━━ Data

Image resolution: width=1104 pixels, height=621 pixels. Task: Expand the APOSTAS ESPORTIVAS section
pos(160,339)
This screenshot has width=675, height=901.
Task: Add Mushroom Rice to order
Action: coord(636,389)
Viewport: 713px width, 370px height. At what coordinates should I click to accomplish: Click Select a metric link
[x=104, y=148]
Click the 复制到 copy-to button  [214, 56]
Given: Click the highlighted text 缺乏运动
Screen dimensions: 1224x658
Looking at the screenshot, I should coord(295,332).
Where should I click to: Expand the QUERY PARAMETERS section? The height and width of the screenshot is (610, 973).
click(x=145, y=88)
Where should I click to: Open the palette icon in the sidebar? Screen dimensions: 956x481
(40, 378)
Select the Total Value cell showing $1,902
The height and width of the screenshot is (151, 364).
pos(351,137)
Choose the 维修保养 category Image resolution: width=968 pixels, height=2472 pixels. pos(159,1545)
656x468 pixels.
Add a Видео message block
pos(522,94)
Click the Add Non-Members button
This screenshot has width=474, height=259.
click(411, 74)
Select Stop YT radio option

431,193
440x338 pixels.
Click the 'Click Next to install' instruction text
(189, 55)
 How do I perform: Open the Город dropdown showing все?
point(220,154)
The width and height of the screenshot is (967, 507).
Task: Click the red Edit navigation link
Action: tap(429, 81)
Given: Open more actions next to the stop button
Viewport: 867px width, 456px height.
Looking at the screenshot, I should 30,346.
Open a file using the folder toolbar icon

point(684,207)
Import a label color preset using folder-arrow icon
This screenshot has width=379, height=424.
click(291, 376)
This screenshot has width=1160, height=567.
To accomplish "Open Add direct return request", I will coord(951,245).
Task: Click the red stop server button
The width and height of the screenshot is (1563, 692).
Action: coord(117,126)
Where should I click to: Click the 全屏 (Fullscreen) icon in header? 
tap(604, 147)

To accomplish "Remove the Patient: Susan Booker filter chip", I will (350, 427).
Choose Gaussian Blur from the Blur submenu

━━━━

Rewrite every row above, substituting "Show" for each occurrence of "Expand" and leaving everything else as it is.

Image resolution: width=1104 pixels, height=621 pixels. Task: Show the APOSTAS ESPORTIVAS section
pos(160,339)
This screenshot has width=675, height=901.
Task: Add Mushroom Rice to order
Action: coord(636,389)
Viewport: 713px width, 370px height. At what coordinates should I click to accomplish: Click Select a metric link
[x=104, y=148]
Click the 复制到 copy-to button  [214, 56]
Given: Click the highlighted text 缺乏运动
Screen dimensions: 1224x658
Looking at the screenshot, I should coord(295,332).
Where should I click to: Show the QUERY PARAMETERS section? The height and width of the screenshot is (610, 973).
click(x=145, y=88)
Where should I click to: Open the palette icon in the sidebar? Screen dimensions: 956x481
(40, 378)
Select the Total Value cell showing $1,902
The height and width of the screenshot is (151, 364).
pos(351,137)
Choose the 维修保养 category Image resolution: width=968 pixels, height=2472 pixels. pos(159,1545)
656x468 pixels.
Add a Видео message block
pos(522,94)
Click the Add Non-Members button
This screenshot has width=474, height=259.
click(411, 74)
Select Stop YT radio option

431,193
440x338 pixels.
Click the 'Click Next to install' instruction text
(189, 55)
 How do I perform: Open the Город dropdown showing все?
point(220,154)
The width and height of the screenshot is (967, 507).
Task: Click the red Edit navigation link
Action: tap(429, 81)
Given: Open more actions next to the stop button
Viewport: 867px width, 456px height.
Looking at the screenshot, I should 30,346.
Open a file using the folder toolbar icon

point(684,207)
Import a label color preset using folder-arrow icon
This screenshot has width=379, height=424.
click(291, 376)
This screenshot has width=1160, height=567.
To accomplish "Open Add direct return request", I will coord(951,245).
Task: Click the red stop server button
The width and height of the screenshot is (1563, 692).
Action: coord(117,126)
Where should I click to: Click the 全屏 (Fullscreen) icon in header? 
tap(604, 147)

To accomplish "Remove the Patient: Susan Booker filter chip", I will (350, 427).
Choose Gaussian Blur from the Blur submenu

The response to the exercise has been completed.